**LISTED RECORDS:**

------------------------

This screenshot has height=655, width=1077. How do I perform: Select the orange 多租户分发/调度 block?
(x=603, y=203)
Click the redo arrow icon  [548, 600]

------------------------

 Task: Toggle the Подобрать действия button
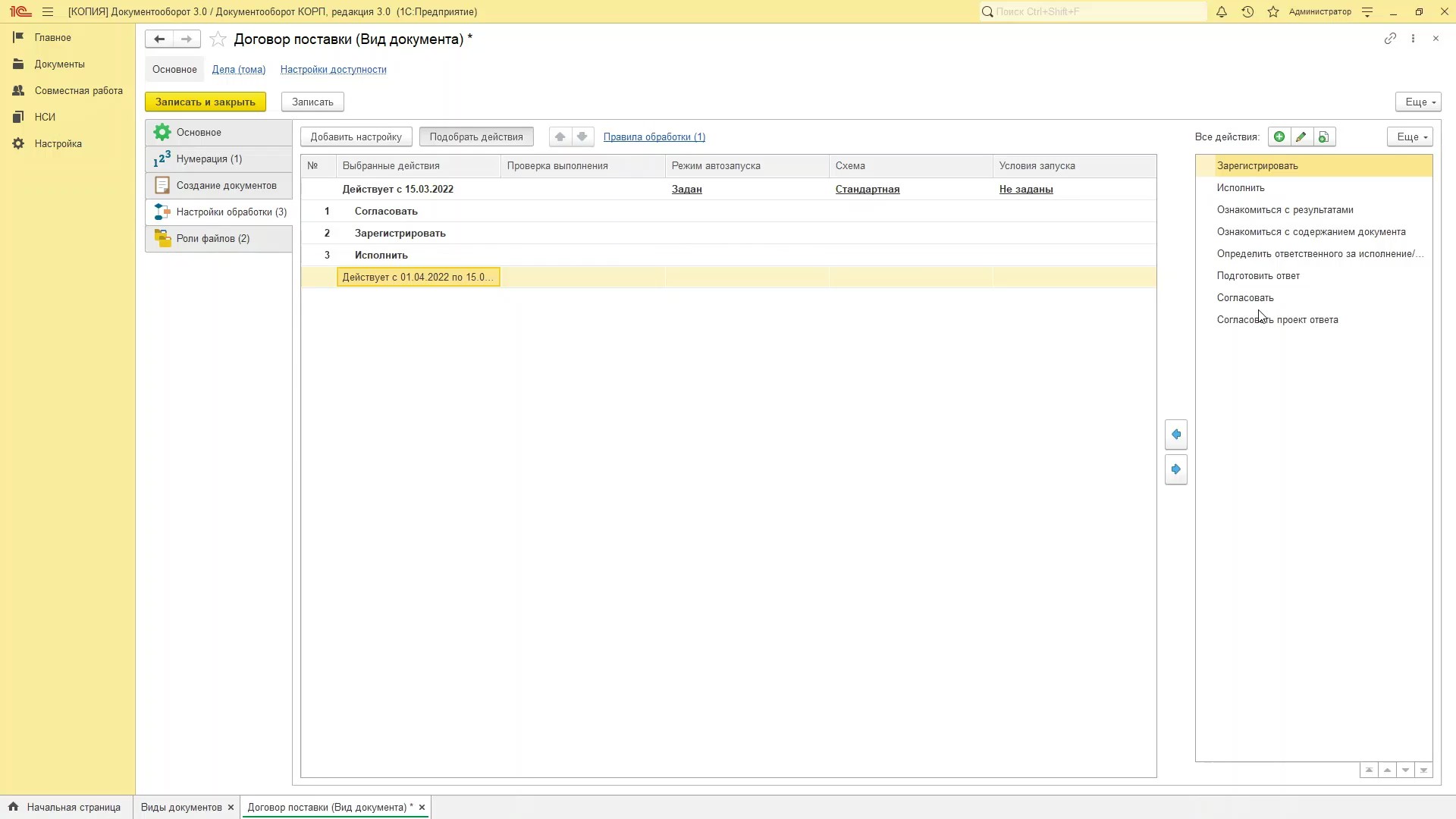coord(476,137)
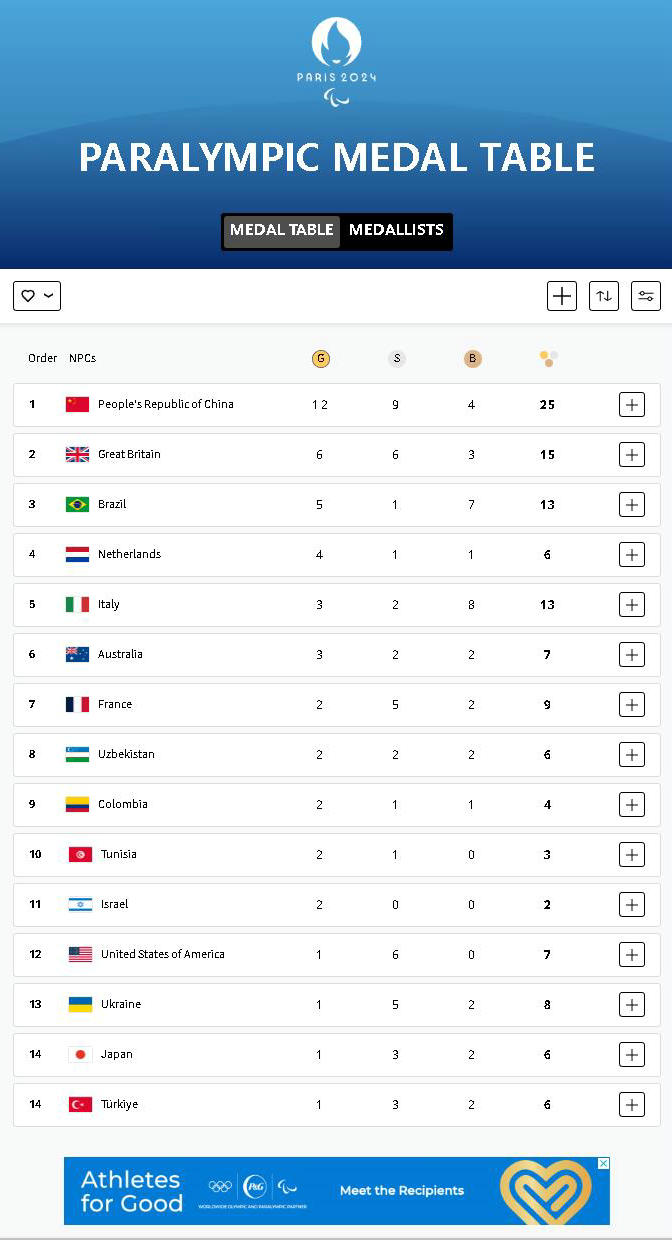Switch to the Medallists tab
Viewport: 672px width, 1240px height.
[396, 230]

------------------------

**PROBLEM REQUIREMENTS:**
Put the material starting at the line containing "This screenshot has" and ending at the line containing "Click the redo" into a JSON list of strings, one string per line, leaving out blank lines.

**WRITTEN SOLUTION:**
[
  "This screenshot has height=655, width=1077. How do I perform: Select the orange 多租户分发/调度 block?",
  "(x=603, y=203)",
  "Click the redo arrow icon  [548, 600]"
]